▸ **What this exercise asks**
• A. Copy word for word the passage of the debate article starting with "If Tuesday night’s" and going on through "cool the rhetoric.".
• B. Turn the paragraph of the debate article that opens with "If Tuesday night's confrontation" into a short bulleted list that keeps its main facts.

▸ **Excerpt**
>> Begin

Exchanges between the candidates have grown ever more acerbic with just four weeks to go until Election Day. Tuesday night’s debate gives Republican McCain one of his last chances before a nationwide TV audience to halt the Democrat’s momentum and convince voters he is capable of addressing the crisis in the credit, housing and stock markets.

The town hall format at Belmont University will allow voters to ask questions while NBC’s Tom Brokaw moderates. The candidates’ third and last debate will be Oct. 15 at Hofstra University in Hempsted, N.Y.

If Tuesday night’s confrontation echoes the most recent campaign exchanges, it could be far more personal and pointed than the two men’s Sept. 26 encounter. McCain’s running mate, Sarah Palin, has raised Obama’s ties to 1960s-era radical William Ayers and to the Democrat’s former pastor, the incendiary Rev. Jeremiah Wright. On Monday, McCain accused Obama of lying about the Republican senator’s record, and asked, “Who is the real Sen. Obama?”

Obama’s campaign rolled out a video recounting McCain’s involvement in the 1980s Keating Five savings and loan scandal, while Obama himself accused McCain of engaging in “smear tactics” to distract from economic issues.

Both nominees have condemned character attacks in the past, and some supporters are urging them to cool the rhetoric.

McCain in June told reporters, “Americans are sick and tired of the personal attacks, the impugning of integrity” in campaigns.

Obama told an Iowa crowd in January: “We can’t afford the same old partisan food fight. We can’t afford a politics that’s all about tearing opponents down instead of lifting the country up.”

Some Republicans, while defending McCain’s recent tactics, feel he needs to engage voters on the issues, not character, to overtake Obama. Scott Reed, who managed Republican Bob Dole’s 1996 presidential campaign, said of the economic crisis: “McCain is suffering because Americans typically punish the party in power.”

McCain’s best bet, Reed said, is to show voters “who has the best solutions.”

Obama adviser David Axelrod told reporters the Democratic nominee wants to focus on economic issues but “we’re prepared for a very aggressive debate” if it becomes more personal. “We’re running for president of the United States,” he said. “It’s a rough, tough pursuit.”

The debate was being held at a time most Americans have a dismal view of the country’s direction.

A Gallup Poll released Tuesday showed just 9 percent say they’re satisfied with the way things are going, the lowest ever recorded in the 29 years Gallup has asked the question. Asked to name the country’s major problem, 69 percent said the economy. Next closest: 11 percent cited the Iraq war.

>> End

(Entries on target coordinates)
>> Begin

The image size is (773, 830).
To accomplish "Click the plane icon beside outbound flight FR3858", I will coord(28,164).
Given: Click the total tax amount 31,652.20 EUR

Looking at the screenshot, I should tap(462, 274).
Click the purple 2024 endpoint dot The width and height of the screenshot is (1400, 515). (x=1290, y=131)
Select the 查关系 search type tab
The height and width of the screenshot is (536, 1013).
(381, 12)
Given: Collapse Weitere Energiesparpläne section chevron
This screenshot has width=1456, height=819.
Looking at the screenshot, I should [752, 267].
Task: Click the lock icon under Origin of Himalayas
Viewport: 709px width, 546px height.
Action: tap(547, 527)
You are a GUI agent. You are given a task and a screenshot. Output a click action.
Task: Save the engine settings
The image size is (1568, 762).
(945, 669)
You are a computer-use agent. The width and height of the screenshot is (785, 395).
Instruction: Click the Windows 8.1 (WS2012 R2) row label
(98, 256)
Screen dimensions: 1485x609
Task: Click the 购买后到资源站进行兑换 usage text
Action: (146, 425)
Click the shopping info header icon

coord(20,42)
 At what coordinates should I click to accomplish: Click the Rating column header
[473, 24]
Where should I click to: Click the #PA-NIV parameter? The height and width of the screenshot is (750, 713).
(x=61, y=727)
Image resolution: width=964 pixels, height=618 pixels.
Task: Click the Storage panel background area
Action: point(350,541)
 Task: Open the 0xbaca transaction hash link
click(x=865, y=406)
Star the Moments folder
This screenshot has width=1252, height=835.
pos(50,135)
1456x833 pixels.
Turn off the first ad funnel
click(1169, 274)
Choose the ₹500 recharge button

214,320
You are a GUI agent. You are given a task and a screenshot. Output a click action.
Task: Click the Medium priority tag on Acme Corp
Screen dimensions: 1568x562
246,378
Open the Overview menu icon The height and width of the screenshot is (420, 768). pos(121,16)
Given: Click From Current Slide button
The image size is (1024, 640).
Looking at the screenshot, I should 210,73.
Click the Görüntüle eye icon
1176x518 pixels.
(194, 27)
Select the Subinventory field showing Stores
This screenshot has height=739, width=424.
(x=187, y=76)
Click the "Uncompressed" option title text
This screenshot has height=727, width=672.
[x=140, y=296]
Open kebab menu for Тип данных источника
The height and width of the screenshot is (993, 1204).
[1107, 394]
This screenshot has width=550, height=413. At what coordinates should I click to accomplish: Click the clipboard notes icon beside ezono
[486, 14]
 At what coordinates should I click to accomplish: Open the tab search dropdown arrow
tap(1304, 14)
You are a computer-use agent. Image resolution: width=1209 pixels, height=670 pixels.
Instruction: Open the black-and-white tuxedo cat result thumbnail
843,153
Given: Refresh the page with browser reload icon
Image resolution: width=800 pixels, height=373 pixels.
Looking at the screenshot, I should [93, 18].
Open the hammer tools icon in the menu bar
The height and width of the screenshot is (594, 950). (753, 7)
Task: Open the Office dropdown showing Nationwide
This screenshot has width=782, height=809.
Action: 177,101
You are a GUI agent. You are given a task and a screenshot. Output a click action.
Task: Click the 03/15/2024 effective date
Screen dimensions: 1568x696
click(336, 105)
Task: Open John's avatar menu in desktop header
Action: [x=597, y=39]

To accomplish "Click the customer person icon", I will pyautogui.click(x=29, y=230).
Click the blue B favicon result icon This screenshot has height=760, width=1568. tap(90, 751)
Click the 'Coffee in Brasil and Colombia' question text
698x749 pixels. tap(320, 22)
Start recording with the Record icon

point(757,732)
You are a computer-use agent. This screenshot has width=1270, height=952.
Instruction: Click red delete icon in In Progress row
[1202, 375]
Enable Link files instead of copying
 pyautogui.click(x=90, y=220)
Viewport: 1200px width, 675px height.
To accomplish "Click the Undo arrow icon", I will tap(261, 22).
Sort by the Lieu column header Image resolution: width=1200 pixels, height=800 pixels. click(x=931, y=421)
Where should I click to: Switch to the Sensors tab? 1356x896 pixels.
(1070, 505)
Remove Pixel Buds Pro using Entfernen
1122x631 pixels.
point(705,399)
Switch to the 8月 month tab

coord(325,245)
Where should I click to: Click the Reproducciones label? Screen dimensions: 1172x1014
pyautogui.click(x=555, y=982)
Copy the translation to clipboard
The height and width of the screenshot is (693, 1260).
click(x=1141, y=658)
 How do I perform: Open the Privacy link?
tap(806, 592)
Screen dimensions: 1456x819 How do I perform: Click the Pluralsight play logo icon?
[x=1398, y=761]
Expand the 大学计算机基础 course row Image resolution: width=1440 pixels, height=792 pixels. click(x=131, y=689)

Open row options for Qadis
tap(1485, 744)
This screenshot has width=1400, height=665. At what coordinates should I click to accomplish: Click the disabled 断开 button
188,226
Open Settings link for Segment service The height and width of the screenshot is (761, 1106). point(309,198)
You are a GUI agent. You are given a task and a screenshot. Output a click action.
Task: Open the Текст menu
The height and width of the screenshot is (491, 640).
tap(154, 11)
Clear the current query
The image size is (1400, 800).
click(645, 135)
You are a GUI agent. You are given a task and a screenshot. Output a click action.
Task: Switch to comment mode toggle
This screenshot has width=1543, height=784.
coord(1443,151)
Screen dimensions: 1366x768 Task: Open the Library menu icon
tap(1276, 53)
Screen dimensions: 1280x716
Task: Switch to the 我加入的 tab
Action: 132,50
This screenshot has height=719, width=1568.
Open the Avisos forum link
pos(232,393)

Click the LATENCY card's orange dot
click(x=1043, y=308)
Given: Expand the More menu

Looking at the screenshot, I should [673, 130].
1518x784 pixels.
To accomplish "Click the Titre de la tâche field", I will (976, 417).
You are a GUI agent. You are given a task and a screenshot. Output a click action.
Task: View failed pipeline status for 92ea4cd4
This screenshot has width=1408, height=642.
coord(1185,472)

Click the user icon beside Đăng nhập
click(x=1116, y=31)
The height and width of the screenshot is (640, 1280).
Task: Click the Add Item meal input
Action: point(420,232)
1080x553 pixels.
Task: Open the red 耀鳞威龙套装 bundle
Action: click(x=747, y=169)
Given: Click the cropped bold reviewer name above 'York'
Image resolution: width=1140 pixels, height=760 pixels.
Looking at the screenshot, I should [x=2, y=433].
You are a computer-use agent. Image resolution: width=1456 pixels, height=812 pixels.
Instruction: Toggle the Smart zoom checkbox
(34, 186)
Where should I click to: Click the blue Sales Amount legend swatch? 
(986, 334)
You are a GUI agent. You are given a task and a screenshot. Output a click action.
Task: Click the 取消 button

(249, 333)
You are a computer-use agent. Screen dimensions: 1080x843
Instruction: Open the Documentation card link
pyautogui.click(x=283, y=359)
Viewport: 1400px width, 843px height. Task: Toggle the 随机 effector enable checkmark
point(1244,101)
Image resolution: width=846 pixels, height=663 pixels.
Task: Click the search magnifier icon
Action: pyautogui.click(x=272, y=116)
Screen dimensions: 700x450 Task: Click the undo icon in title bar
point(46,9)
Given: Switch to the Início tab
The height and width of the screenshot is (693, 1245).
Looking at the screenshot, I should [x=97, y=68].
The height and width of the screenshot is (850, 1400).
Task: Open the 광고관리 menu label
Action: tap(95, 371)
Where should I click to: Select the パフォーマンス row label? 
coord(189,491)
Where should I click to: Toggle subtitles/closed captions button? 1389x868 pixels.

>> End

▸ **Solutions in order**
• A.
If Tuesday night’s confrontation echoes the most recent campaign exchanges, it could be far more personal and pointed than the two men’s Sept. 26 encounter. McCain’s running mate, Sarah Palin, has raised Obama’s ties to 1960s-era radical William Ayers and to the Democrat’s former pastor, the incendiary Rev. Jeremiah Wright. On Monday, McCain accused Obama of lying about the Republican senator’s record, and asked, “Who is the real Sen. Obama?”

Obama’s campaign rolled out a video recounting McCain’s involvement in the 1980s Keating Five savings and loan scandal, while Obama himself accused McCain of engaging in “smear tactics” to distract from economic issues.

Both nominees have condemned character attacks in the past, and some supporters are urging them to cool the rhetoric.

• B.
- If it follows recent campaign exchanges, Tuesday night's debate could be more personal and pointed than the Sept. 26 encounter.
- McCain's running mate, Sarah Palin, has raised Obama's ties to 1960s-era radical William Ayers and to his former pastor, Rev. Jeremiah Wright.
- On Monday, McCain accused Obama of lying about McCain's record and asked, "Who is the real Sen. Obama?"